Waldemir Barreto/Agência Senado

Para parlamentares, fatiamento tumultua debate e atrasa reforma tributária

22.07.20 18:50

O governo entregou ao Congresso o primeiro projeto de reformulação do sistema tributário brasileiro na terça-feira, 21, com a promessa de envio de propostas complementares até o fim de agosto. Para deputados e senadores que integram a comissão mista responsável pela análise do tema, no entanto, o fatiamento da reforma tumultua o debate e atrasa a construção do texto final. Muitos estão céticos quanto à aprovação da matéria ainda neste ano.

A “primeira etapa” da reforma desenhada pelo governo Jair Bolsonaro estabelece a unificação de PIS e Cofins. Para substituí-los, será criada a Contribuição Social sobre Operações com Bens e Serviços, CBS, com alíquota de 12% para empresas e de 5,8% para instituições financeiras. Como a mudança alcança somente tributos federais, a alteração foi descrita em um projeto de lei, que tem tramitação mais simples e precisa de menos votos para passar a valer.

Na avaliação de parlamentares, as consequências dessa colcha de retalhos foram sentidas já nesta primeira fase da reforma. Responsável por mais de 70% do PIB brasileiro, o setor de serviços reprovou o texto apresentado por Guedes sob o argumento de que será prejudicado com a alta da carga tributária. Em resposta, o governo negou que o projeto eleve a tributação.  Apesar da negativa, como contrapartida, o governo prometeu uma ampla desoneração na folha de pagamento das empresas — resta saber se haverá mais custo. Fala-se em uma nova CPMF.

O deputado Marcelo Ramos, do PL do Amazonas, analisou que o governo deveria ter enviado o pacote completo de modificações. “A fusão de PIS e Cofins não é nada do ponto de vista do enfrentamento da complexidade tributária ou da regressividade do sistema”, disse.

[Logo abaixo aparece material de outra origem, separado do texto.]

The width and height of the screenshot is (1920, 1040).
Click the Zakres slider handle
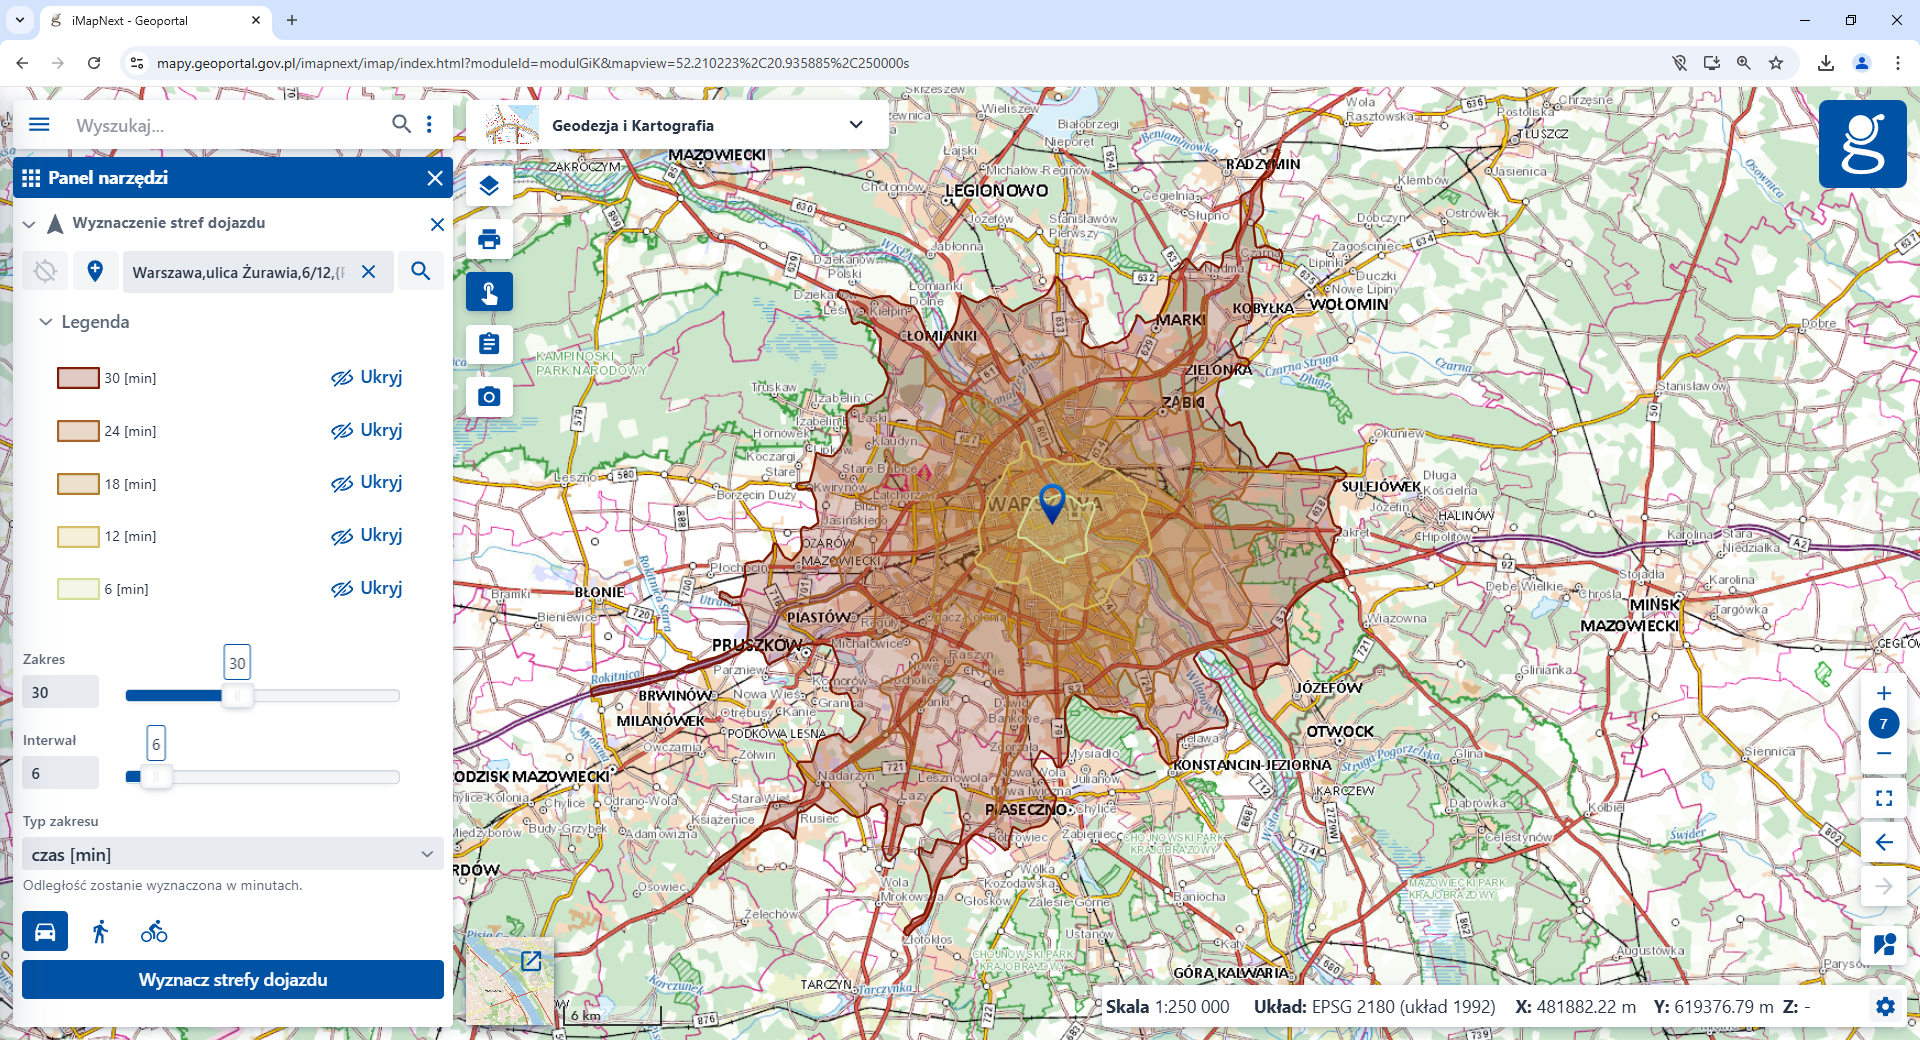pyautogui.click(x=237, y=695)
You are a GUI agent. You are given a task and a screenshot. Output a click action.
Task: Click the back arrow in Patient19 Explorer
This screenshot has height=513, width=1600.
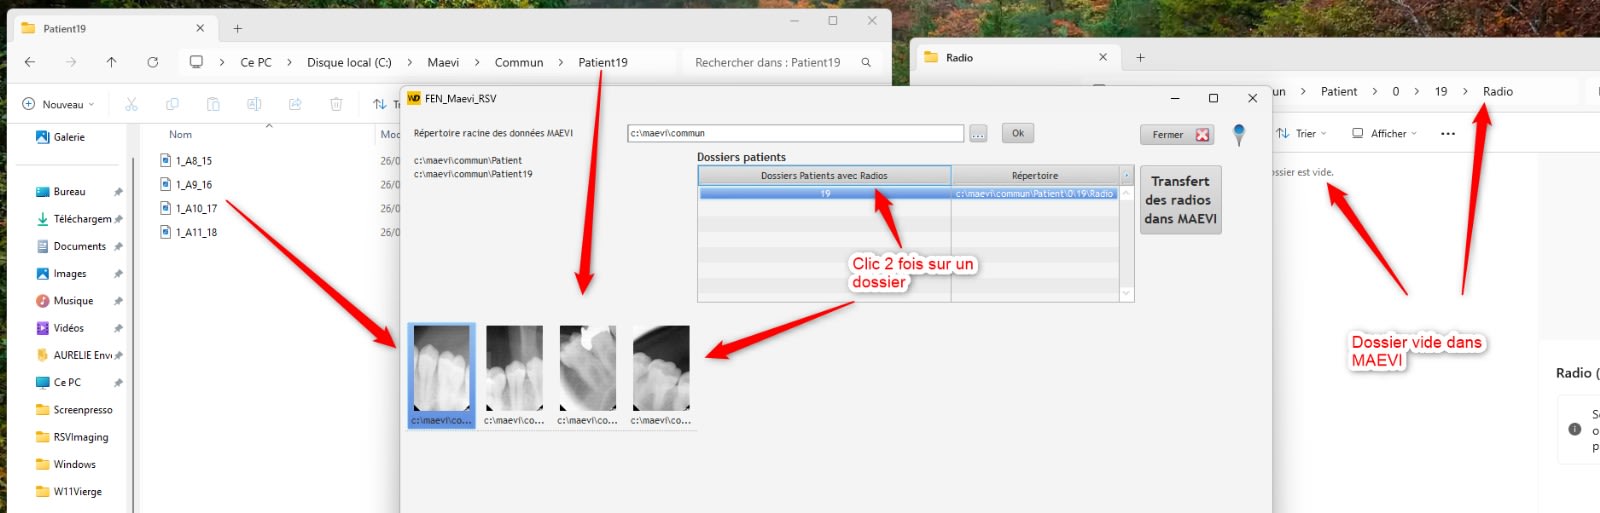tap(30, 62)
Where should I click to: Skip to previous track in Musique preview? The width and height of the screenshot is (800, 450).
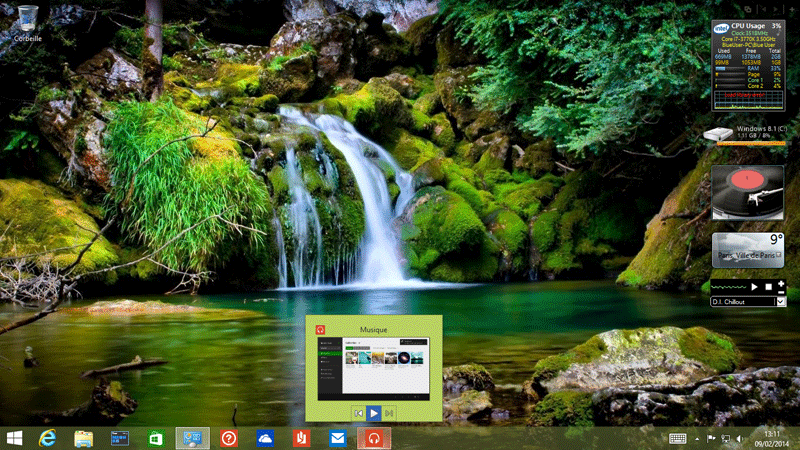coord(357,412)
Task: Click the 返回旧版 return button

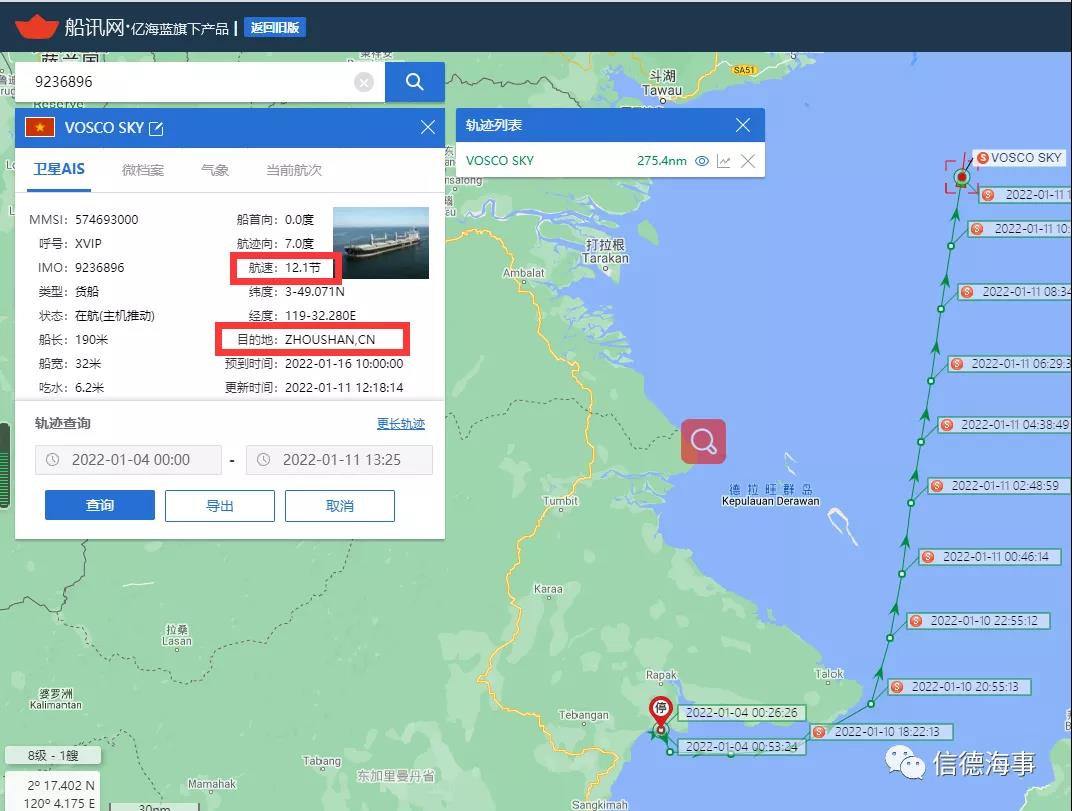Action: pyautogui.click(x=274, y=27)
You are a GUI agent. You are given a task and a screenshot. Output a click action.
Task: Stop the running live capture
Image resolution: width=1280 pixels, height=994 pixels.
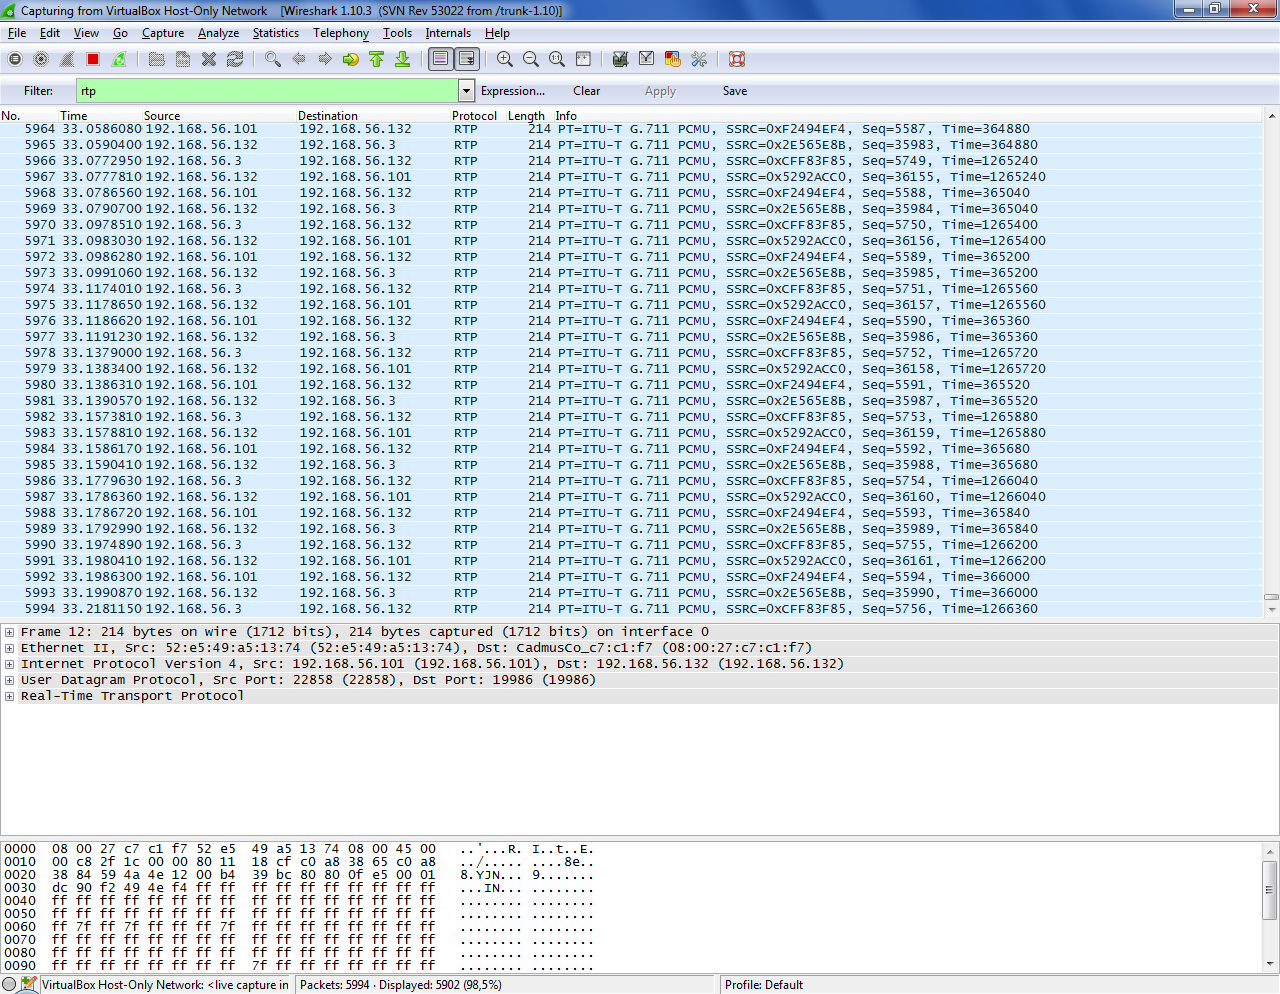(93, 60)
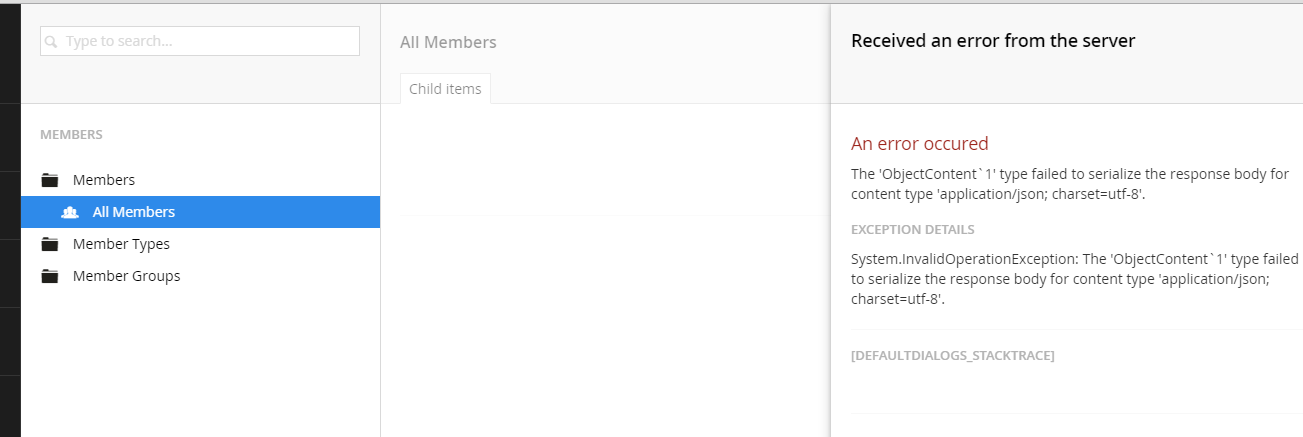Click the magnifier icon in the search box
Viewport: 1303px width, 437px height.
pyautogui.click(x=51, y=42)
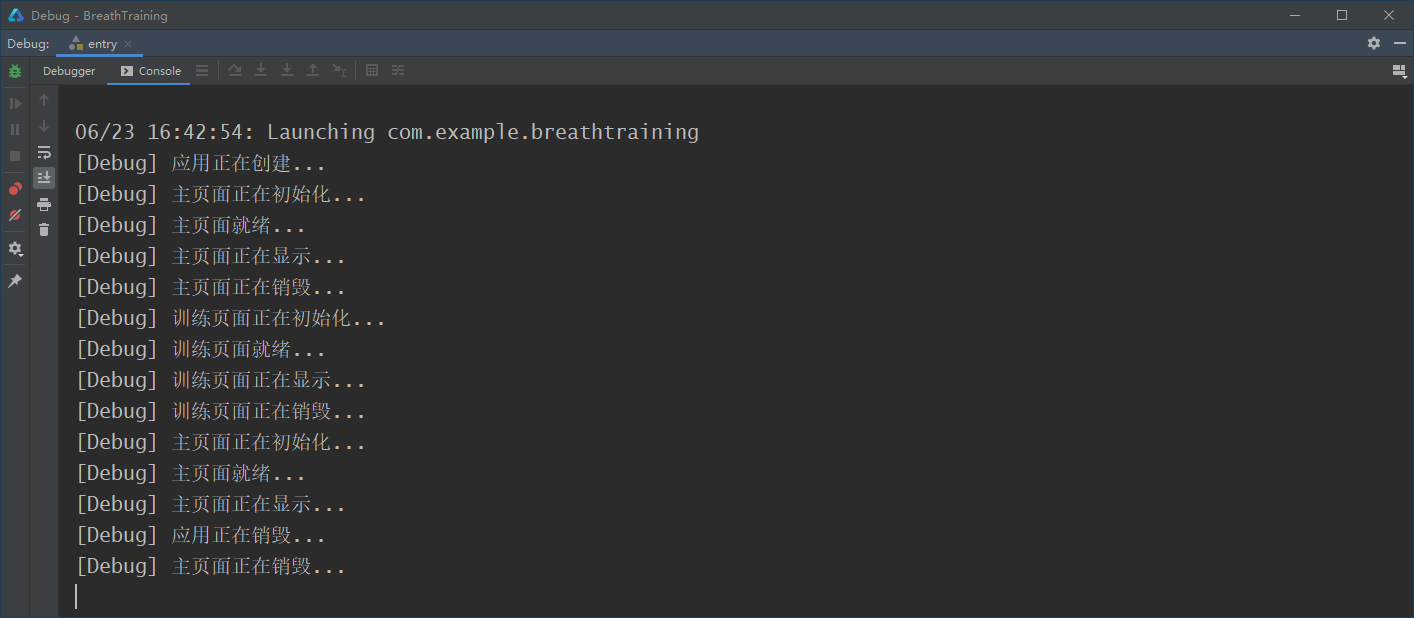Pin the debug tab
The width and height of the screenshot is (1414, 618).
click(15, 281)
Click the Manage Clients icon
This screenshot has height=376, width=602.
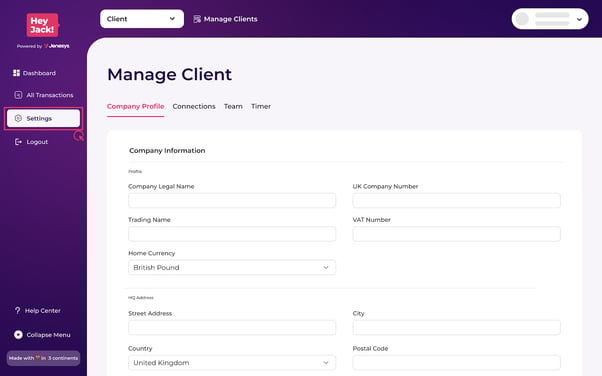click(197, 19)
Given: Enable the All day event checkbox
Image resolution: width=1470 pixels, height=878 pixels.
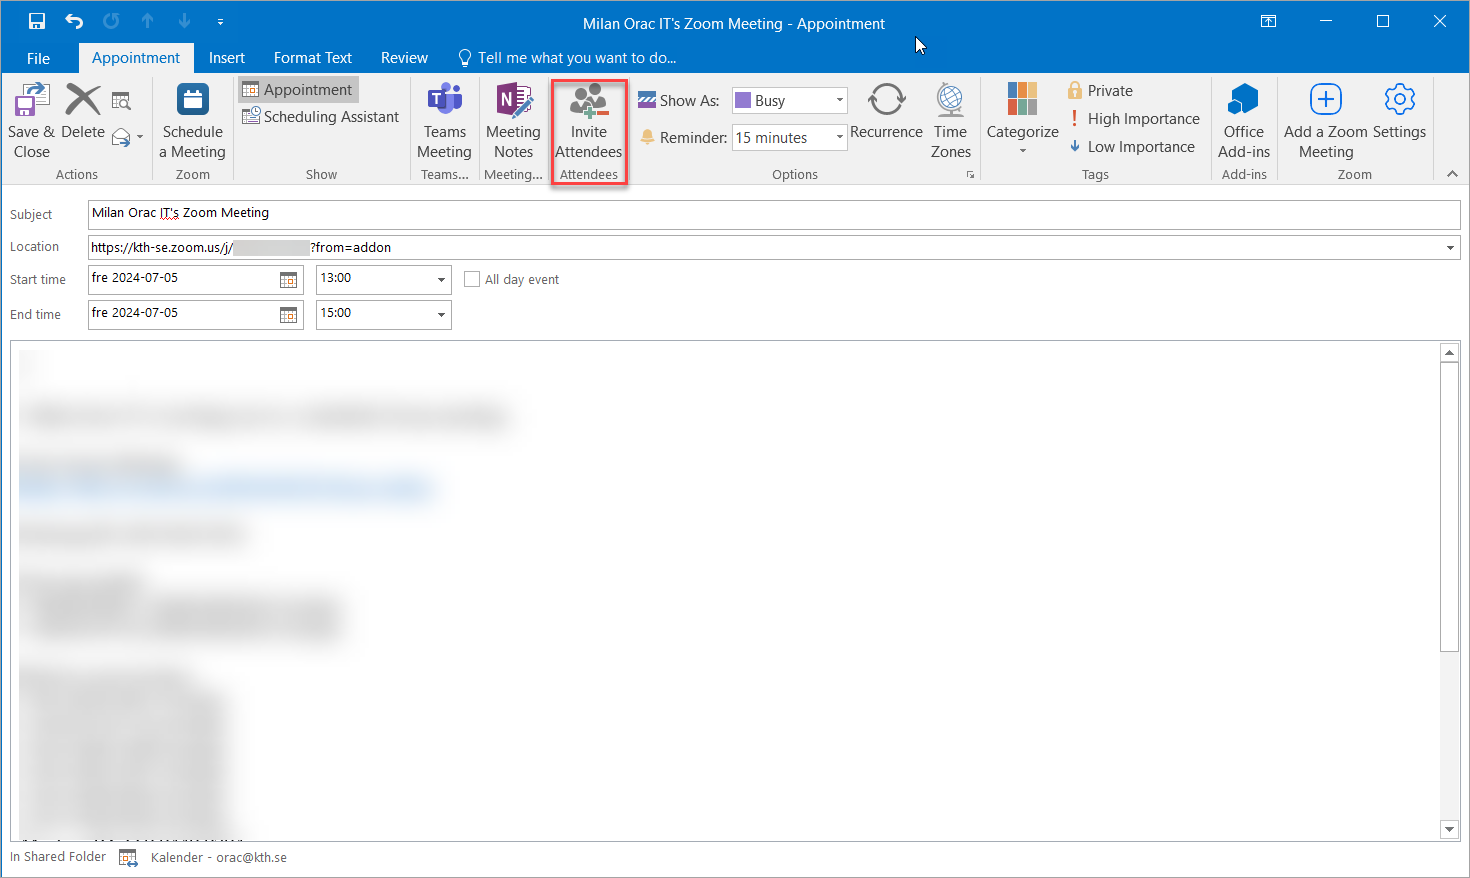Looking at the screenshot, I should (472, 280).
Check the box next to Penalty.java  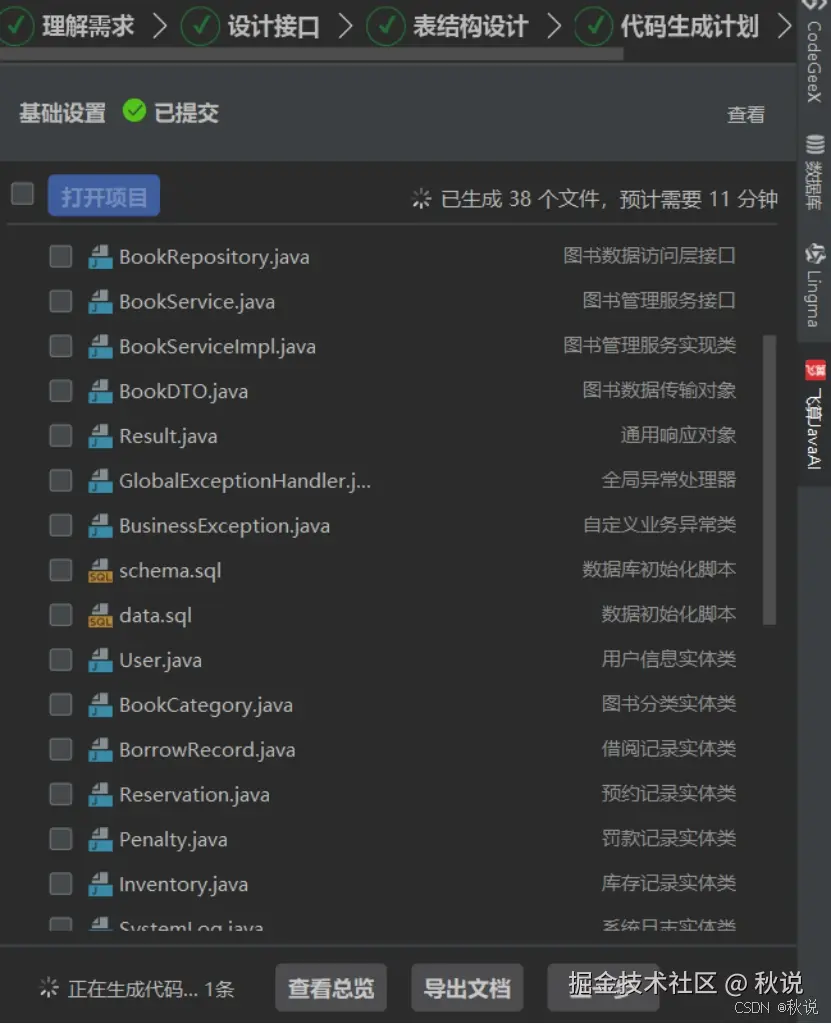tap(60, 839)
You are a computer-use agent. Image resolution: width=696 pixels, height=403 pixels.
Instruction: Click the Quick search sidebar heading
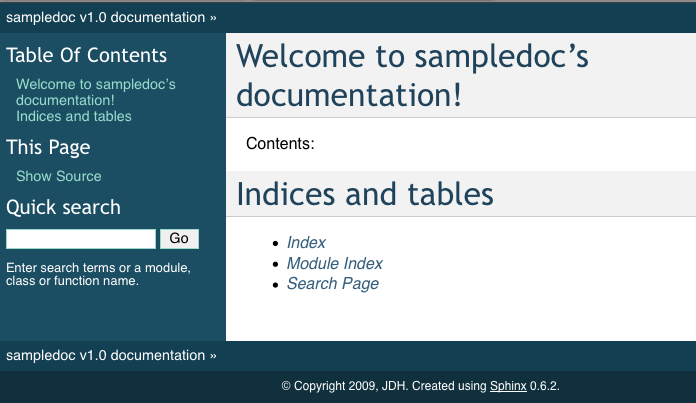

De acordo com o parlamentar, com o fatiamento, “vai ser muito difícil” aprovar as modificações. Ele acrescentou que a proposta do governo, assim como as PECs que tramitam no Congresso, parte de uma premissa errada ao sobretaxar o setor de serviços e “ignorar uma tributação mais justa para as instituições financeiras”. “Se você não fizer uma reforma estrutural, vai sempre puxar o cobertor e descobrir alguém”, pontuou.

A Crusoé, o deputado Mauro Filho, do PDT, afirmou que o envio das propostas em separado “retarda” a efetiva mudança do sistema tributário. Com o descompasso, o texto inicial do governo Bolsonaro, na avaliação do parlamentar, resulta em um alívio pequeno à indústria e em uma sobrecarga ao setor de serviços.

Além disso, o pedetista ressaltou que, para combater desigualdades e otimizar a arrecadação, a reforma não pode se resumir à unificação de tributos, tampouco alcançar apenas impostos federais. Ele sustenta que a reformulação completa do sistema precisa ser a prioridade.

“O Brasil tem o terceiro maior sistema regressivo do mundo porque, proporcionalmente, o pobre paga mais impostos do que os ricos”, avaliou. “Você, quando recebe seu salário, paga Imposto de Renda. Mas, se um banco ou uma empresa distribuírem dividendos, os acionistas que recebem não pagam o IR”.

Líder do PSD no Senado, Otto Alencar considerou que, além apresentar uma reforma tímida e atrasar o debate ao fatiar a proposta, a equipe econômica errou o timing da entrega.

“Esperávamos uma reforma mais abrangente, o que não ocorreu. Além disso, houve atraso na entrega. Nada contra a reforma, mas não vejo como aprovar o texto nas duas Casas em meio à pandemia e com a proximidade das eleições municipais. Não vai ser tão rápido como o governo está pensando”, declarou.

A reforma tributária passará pelo crivo da comissão mista, que já trabalha com duas propostas de Emenda à Constituição bem mais abrangentes, apresentadas por deputados e senadores — um dos textos prevê a unificação de até cinco impostos.

Com os trabalhos interrompidos desde março devido à Covid-19, a comissão será reinstalada na próxima quinta-feira e deve retomar as discussões em 4 de agosto.

“Pretendemos limpar a pauta, ou seja, de forma remota, fazer as audiências públicas aprovadas na comissão antes da pandemia e, à frente, ainda neste ano, votar um texto convergente, que unifica os interesses da Câmara, do Senado, dos governos federal, estadual e municipal e também do privado”, disse o presidente da comissão, senador Roberto Rocha.